Swap "Instruction" for "Directive" everywhere in the data below, and give all the lines again with nothing else changed.

====

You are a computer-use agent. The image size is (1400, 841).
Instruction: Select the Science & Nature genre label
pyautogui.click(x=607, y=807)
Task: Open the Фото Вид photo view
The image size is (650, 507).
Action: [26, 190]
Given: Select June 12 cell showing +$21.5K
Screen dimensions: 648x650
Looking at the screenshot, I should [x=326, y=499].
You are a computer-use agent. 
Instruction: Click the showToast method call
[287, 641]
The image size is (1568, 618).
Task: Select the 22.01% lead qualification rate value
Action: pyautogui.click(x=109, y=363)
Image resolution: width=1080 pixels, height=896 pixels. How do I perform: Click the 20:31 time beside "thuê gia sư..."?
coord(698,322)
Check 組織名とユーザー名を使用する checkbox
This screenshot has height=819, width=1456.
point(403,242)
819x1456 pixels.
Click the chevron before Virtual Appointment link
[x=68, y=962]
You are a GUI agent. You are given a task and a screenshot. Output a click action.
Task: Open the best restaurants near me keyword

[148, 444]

====

### Exercise output
You are a computer-use agent. The image size is (1400, 841).
Directive: Select the Science & Nature genre label
pyautogui.click(x=607, y=807)
Task: Open the Фото Вид photo view
The image size is (650, 507).
Action: [26, 190]
Given: Select June 12 cell showing +$21.5K
Screen dimensions: 648x650
Looking at the screenshot, I should [x=326, y=499].
You are a computer-use agent. 
Directive: Click the showToast method call
[287, 641]
The image size is (1568, 618).
Task: Select the 22.01% lead qualification rate value
Action: pyautogui.click(x=109, y=363)
Image resolution: width=1080 pixels, height=896 pixels. How do I perform: Click the 20:31 time beside "thuê gia sư..."?
coord(698,322)
Check 組織名とユーザー名を使用する checkbox
This screenshot has height=819, width=1456.
point(403,242)
819x1456 pixels.
Click the chevron before Virtual Appointment link
[x=68, y=962]
You are a GUI agent. You are given a task and a screenshot. Output a click action.
Task: Open the best restaurants near me keyword

[148, 444]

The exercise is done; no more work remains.